Betrug und Menschenhandel Großrazzia im Norden - Polizei durchsucht Häuser in mehreren Städten

Etwa 200 Beamte sind im Einsatz, mehr als ein Dutzend Gebäude werden durchsucht: In drei Bundesländern läuft eine koordinierte Polizeiaktion gegen eine weitverzweigte Bande - unter anderem wegen Menschenhandels.

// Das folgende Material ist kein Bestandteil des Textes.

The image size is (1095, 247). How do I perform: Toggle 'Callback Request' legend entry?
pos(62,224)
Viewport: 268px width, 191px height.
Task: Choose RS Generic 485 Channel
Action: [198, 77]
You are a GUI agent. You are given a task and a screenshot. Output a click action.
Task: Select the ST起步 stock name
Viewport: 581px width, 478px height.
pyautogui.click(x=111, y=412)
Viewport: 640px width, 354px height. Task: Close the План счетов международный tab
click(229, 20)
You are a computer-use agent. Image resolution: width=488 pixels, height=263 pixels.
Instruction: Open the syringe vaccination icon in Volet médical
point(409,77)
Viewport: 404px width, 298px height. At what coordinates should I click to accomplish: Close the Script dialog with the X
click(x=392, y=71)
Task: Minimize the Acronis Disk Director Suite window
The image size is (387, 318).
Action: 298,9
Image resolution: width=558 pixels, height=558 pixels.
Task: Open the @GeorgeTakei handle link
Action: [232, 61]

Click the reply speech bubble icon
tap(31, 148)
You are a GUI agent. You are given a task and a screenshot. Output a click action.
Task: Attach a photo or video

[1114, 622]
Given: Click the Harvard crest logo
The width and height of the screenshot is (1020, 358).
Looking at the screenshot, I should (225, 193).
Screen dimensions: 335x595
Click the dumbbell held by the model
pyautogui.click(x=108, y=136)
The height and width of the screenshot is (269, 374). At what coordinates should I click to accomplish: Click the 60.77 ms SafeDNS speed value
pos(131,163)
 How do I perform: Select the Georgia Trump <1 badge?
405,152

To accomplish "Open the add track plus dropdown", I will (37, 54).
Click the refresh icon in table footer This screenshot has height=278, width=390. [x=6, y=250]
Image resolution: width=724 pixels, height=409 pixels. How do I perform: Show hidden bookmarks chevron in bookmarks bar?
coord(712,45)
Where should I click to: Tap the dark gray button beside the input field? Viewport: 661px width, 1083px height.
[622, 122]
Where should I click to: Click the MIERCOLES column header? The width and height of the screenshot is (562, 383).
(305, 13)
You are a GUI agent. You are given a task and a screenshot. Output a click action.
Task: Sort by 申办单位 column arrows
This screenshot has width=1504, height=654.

Einsatzkräfte im niedersächsischen Wriedel
Philipp Schulze/DPA

Einsatzkräfte im niedersächsischen Wriedel


Wegen des Verdachts des banden- und gewerbsmäßigen Betrugs durchsuchen mehr als zweihundert Ermittler seit dem Morgen 13 Gebäude in Norddeutschland. Die Maßnahmen richten sich gegen Mitglieder einer aus Polen stammenden Großfamilie, ihnen wird unter anderem Betrug und Menschenhandel vorgeworfen.

Unter anderem gebe es Durchsuchungen in Wriedel und Waddeweitz in Niedersachsen sowie in Hamburg, heißt es in einer Mitteilung der Polizei. Auch in Schleswig-Holstein seien Beamte im Einsatz. Die Staatsanwaltschaft in Lüneburg hatte die Razzia beantragt.

In dem Fall geht es nach Angaben der Ermittler um den Verdacht des banden- und gewerbsmäßigen Betrugs zu Lasten von Versicherungen und Sozialkassen sowie Menschenhandel und Urkundenfälschung. Details zu den Vorwürfen wurden zunächst nicht genannt.

Die Ermittlungen laufen demzufolge bereits seit mehreren Monaten. Bei den Razzien sollten Beweismittel gesichert, Haftbefehle vollstreckt und Vermögen beschlagnahmt werden, hieß es. Im Einsatz sind abgesehen von Fachermittlern, Bereitschaftspolizisten und Beamten des LKA Hamburg auch Polizeihunde, Vermögensermittler und Dokumentenprüfer.